In summary, chaos magic is the liberating practice of expressing your will (focusing your energy, your desires, releasing them to the Universe. Exempli gratia: cause and effect.) through any means possible and/or desired to alter the chaotic Universe in your favor through the Chaos theory. You are the butterfly flapping its wings and causing a powerful hurricane.

Popular Chaos practitioner quote: “Nothing is true, all is permitted.” It means, “Nothing is certain, all is possible.”
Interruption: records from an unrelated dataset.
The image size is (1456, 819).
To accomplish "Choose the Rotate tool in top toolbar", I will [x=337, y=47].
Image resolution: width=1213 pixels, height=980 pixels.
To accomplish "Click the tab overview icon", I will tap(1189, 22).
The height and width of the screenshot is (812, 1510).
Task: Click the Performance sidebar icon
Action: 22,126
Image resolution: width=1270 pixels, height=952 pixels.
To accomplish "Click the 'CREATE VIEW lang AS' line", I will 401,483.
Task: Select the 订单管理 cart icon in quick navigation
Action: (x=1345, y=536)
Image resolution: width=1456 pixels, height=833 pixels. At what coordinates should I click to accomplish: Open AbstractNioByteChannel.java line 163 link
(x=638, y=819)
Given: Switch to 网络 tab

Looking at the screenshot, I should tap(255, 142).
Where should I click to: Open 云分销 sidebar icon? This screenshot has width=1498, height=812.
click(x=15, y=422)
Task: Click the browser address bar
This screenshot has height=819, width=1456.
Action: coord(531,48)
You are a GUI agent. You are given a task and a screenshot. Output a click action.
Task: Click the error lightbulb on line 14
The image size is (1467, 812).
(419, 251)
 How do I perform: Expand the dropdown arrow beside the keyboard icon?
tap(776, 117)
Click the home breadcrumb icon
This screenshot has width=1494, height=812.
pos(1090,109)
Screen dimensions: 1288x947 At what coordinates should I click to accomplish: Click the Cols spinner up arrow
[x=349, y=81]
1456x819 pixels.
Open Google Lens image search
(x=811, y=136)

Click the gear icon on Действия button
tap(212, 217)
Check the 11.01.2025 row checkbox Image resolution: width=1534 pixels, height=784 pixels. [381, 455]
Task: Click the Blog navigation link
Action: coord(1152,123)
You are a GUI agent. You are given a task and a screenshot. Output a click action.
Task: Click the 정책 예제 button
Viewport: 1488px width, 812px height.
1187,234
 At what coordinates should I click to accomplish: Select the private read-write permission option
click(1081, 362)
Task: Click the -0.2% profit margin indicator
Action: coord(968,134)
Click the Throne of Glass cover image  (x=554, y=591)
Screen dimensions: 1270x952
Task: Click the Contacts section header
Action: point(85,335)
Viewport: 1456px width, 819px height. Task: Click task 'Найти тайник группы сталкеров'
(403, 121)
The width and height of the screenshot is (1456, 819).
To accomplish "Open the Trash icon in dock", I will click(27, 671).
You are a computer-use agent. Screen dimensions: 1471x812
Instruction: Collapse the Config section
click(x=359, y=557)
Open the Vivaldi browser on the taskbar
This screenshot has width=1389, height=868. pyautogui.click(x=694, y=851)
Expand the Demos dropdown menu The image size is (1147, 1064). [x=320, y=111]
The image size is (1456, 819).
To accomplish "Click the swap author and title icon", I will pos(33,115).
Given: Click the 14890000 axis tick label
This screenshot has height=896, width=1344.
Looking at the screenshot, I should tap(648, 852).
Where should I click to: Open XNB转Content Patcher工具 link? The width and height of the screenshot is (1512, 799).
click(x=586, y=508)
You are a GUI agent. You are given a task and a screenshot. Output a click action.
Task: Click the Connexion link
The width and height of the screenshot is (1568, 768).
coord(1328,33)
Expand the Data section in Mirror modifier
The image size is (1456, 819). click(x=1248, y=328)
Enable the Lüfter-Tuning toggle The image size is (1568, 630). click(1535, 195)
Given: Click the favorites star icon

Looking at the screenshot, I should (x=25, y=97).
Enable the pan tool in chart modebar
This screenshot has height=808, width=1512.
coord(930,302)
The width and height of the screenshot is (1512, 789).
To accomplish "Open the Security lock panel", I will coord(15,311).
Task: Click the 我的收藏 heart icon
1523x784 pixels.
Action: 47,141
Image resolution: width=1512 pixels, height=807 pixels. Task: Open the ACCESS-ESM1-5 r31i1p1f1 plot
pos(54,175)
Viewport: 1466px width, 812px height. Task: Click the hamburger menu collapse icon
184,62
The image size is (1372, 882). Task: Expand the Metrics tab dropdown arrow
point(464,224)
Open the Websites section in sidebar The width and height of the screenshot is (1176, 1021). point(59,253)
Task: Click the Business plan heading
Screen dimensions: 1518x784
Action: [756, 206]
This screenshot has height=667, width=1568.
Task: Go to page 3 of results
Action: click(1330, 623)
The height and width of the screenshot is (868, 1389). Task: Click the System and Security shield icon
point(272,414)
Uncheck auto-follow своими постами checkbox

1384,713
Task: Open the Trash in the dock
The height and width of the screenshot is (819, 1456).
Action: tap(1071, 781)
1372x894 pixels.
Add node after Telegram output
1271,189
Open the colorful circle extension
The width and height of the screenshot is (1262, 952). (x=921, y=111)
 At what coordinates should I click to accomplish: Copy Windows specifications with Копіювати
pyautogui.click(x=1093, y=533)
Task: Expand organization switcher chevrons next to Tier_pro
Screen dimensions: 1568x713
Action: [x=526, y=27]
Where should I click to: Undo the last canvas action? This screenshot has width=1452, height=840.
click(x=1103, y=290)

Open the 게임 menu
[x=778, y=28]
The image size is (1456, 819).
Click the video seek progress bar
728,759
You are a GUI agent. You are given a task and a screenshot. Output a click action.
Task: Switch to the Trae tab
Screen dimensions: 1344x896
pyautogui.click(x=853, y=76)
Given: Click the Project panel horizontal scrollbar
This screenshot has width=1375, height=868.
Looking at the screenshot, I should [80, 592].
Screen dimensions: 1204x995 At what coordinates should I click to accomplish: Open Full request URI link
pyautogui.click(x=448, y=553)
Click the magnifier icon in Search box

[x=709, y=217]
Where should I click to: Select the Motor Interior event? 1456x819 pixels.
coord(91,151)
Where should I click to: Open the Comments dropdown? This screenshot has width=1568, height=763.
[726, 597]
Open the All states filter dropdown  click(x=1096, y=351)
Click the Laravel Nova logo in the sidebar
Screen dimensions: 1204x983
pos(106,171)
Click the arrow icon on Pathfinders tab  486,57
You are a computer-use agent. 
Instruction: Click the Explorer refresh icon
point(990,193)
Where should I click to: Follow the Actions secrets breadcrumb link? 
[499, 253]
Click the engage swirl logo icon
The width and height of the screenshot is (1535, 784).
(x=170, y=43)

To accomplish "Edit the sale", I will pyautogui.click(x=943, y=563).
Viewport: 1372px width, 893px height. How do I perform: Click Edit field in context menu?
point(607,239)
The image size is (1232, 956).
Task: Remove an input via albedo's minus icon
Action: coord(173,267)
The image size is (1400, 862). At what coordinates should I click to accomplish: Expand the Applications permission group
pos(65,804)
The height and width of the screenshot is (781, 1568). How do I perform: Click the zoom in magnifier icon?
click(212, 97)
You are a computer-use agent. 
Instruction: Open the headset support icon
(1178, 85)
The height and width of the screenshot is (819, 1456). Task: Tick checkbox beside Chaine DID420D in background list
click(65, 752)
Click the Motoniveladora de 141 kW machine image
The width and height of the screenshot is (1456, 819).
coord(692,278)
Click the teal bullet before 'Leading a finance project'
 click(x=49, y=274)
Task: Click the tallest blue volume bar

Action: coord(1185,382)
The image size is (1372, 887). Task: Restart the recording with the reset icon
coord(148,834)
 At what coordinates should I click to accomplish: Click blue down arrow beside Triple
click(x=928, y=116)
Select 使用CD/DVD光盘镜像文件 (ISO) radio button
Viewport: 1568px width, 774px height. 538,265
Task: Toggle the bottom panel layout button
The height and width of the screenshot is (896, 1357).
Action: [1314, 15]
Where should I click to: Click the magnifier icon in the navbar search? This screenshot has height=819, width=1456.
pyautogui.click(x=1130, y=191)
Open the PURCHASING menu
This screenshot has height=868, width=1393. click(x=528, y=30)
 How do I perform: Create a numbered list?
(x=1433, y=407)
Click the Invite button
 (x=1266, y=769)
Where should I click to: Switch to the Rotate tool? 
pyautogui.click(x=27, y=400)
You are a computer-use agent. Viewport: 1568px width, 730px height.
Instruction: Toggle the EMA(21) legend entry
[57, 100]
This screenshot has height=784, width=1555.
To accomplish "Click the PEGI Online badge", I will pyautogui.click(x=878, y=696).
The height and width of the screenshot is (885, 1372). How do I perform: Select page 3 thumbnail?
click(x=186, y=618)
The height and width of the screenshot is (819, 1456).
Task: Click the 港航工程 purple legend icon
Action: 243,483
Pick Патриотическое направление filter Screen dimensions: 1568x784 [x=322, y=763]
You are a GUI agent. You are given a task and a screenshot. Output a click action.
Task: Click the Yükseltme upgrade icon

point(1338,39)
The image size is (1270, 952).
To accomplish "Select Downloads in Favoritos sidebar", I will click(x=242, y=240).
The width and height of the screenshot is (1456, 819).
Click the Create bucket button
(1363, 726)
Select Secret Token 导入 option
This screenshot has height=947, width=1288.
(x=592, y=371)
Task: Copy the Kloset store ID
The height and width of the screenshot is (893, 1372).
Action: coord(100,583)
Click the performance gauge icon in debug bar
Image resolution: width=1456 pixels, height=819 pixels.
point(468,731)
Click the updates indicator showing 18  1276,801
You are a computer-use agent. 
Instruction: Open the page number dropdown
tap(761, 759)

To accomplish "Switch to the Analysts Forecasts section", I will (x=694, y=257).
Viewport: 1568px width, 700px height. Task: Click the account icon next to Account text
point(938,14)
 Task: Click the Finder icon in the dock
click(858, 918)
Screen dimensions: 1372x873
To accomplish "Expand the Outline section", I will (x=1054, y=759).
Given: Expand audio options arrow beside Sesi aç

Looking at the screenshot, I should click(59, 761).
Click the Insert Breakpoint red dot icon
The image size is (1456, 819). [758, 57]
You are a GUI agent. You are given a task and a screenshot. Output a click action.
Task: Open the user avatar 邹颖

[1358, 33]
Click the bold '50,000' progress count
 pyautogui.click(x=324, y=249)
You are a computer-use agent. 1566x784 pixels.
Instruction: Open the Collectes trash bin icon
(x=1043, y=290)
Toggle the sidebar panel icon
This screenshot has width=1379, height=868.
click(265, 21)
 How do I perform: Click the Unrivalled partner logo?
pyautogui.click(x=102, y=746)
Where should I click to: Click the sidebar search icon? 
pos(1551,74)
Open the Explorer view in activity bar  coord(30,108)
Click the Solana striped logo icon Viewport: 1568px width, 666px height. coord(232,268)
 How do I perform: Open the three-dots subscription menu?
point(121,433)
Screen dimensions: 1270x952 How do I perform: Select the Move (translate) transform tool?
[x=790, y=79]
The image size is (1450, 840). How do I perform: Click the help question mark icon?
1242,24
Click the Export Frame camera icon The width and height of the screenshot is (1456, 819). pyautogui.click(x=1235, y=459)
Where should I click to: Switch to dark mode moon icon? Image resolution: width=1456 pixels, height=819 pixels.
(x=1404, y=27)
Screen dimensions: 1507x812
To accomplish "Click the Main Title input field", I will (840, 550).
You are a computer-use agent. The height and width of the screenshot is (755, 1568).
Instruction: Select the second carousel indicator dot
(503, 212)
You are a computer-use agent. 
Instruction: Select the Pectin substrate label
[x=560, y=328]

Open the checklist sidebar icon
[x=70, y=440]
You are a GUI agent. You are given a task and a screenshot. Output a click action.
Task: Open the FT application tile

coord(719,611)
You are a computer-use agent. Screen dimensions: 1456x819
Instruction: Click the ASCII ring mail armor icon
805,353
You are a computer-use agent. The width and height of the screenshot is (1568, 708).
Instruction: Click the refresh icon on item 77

Nothing is certain, but all is possible. Let that soak in. You know how I said before that we now know the Earth is round? What if it’s not and NASA is a lie? I’m not saying it’s not (I firmly believe in NASA), but what if the Earth is flat? What if there is life after death; what if there isn’t? What if you get reincarnated as a cockroach; what if you don’t? What if we do have souls; what if we don’t? What if magic really exists; what if it doesn’t? What if one day you believe in God and the next day you believe in Ra, the Egyptian sun god? What if one day, you become an Atheist? What if all of the Multiverse theories are true, causing an infinite loop of possibilities and what if we can tap into those alternate realities; what if we can’t? Whatever you believe has the possibility of being false. That realization may seem negative but it opens up the possibility that all is possible. In the end, reality is what you choose to believe.